Interação Medicamentosa do Pirfenidona

A Pirfenidona (substância ativa) é metabolizada principalmente através de CYP1A2, com mínimas contribuições de outras isoenzimas CYP, incluindo CYP2C9, 2C19, 2D6 e 2E1.

Fluvoxamina e inibidores da CYP1A2

Em um estudo Fase 1, a coadministração de Pirfenidona (substância ativa) e fluvoxamina (um potente inibidor de CYP1A2 com efeitos inibitórios sobre outras isoenzimas CYP [CYP2C9, 2C19 e 2D6]) resultou em um aumento de 4 vezes na exposição a Pirfenidona (substância ativa) em não fumantes.
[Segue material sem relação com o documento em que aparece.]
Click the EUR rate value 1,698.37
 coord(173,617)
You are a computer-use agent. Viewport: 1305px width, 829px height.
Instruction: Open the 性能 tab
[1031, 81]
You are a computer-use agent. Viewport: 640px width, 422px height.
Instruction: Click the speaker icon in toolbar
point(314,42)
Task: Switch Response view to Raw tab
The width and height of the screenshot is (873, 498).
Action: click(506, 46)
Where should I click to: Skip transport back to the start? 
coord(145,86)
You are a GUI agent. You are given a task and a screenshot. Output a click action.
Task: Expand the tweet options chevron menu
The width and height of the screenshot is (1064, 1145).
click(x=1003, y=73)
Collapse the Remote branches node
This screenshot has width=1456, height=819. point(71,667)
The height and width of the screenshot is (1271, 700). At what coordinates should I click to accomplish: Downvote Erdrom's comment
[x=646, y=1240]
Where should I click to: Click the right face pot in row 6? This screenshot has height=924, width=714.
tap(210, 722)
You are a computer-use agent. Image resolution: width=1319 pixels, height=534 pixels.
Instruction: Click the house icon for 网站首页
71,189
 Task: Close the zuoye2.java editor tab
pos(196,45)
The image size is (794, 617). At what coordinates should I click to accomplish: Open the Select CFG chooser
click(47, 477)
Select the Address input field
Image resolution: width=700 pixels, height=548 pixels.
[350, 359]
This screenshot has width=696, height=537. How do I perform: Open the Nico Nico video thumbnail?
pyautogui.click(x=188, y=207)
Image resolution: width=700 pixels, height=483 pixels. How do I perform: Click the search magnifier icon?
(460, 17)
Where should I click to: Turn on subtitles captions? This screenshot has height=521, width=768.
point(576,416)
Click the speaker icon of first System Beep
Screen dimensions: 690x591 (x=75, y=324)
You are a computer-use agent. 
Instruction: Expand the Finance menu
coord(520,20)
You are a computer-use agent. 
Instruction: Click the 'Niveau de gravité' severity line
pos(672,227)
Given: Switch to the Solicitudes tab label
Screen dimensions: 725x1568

Pirfenidona (substância ativa) é contraindicado em pacientes em uso concomitante de fluvoxamina. A fluvoxamina deve ser descontinuada antes do início da terapia com Pirfenidona (substância ativa) e evitada durante o tratamento, devido à depuração reduzida da Pirfenidona (substância ativa).

Extrapolações in vitro e in vivo indicam que inibidores potentes e seletivos de CYP1A2 têm o potencial para aumentar a exposição a Pirfenidona (substância ativa) em aproximadamente 2 a 4 vezes. Se o uso concomitante de Pirfenidona (substância ativa) com um inibidor potente e seletivo de CYP1A2 não puder ser evitado, a dose de Pirfenidona (substância ativa) deve ser reduzida para 801 mg por dia (uma cápsula, três vezes por dia). Os pacientes devem ser monitorados com cuidado em relação à emergência de reações adversas associadas com a terapia de Pirfenidona (substância ativa). Descontinue Pirfenidona (substância ativa), se necessário.

A coadministração de Pirfenidona (substância ativa) e ciprofloxacino 750 mg (inibidor moderado e seletivo de CYP1A2) aumentou a exposição a Pirfenidona (substância ativa) em 81%. Se o uso de ciprofloxacino 750 mg duas vezes por dia não puder ser evitado, a dose de Pirfenidona (substância ativa) deve ser reduzida para 1602 mg por dia (duas cápsulas, três vezes por dia). Pirfenidona (substância ativa) deve ser usado com cautela quando o ciprofloxacino for utilizado em dose de 250 mg ou 500 mg, uma ou duas vezes por dia.

Pirfenidona (substância ativa) deve ser utilizado com cautela em pacientes tratados com outros inibidores moderados de CYP1A2.

Agentes ou combinações de agentes que sejam inibidores moderados ou potentes de CYP1A2 e também uma ou mais das outras isoenzimas CYP envolvidas no metabolismo da Pirfenidona (substância ativa) (CYP2C9, 2C19, 2D6 e 2E1) devem ser evitadas durante o tratamento com Pirfenidona (substância ativa).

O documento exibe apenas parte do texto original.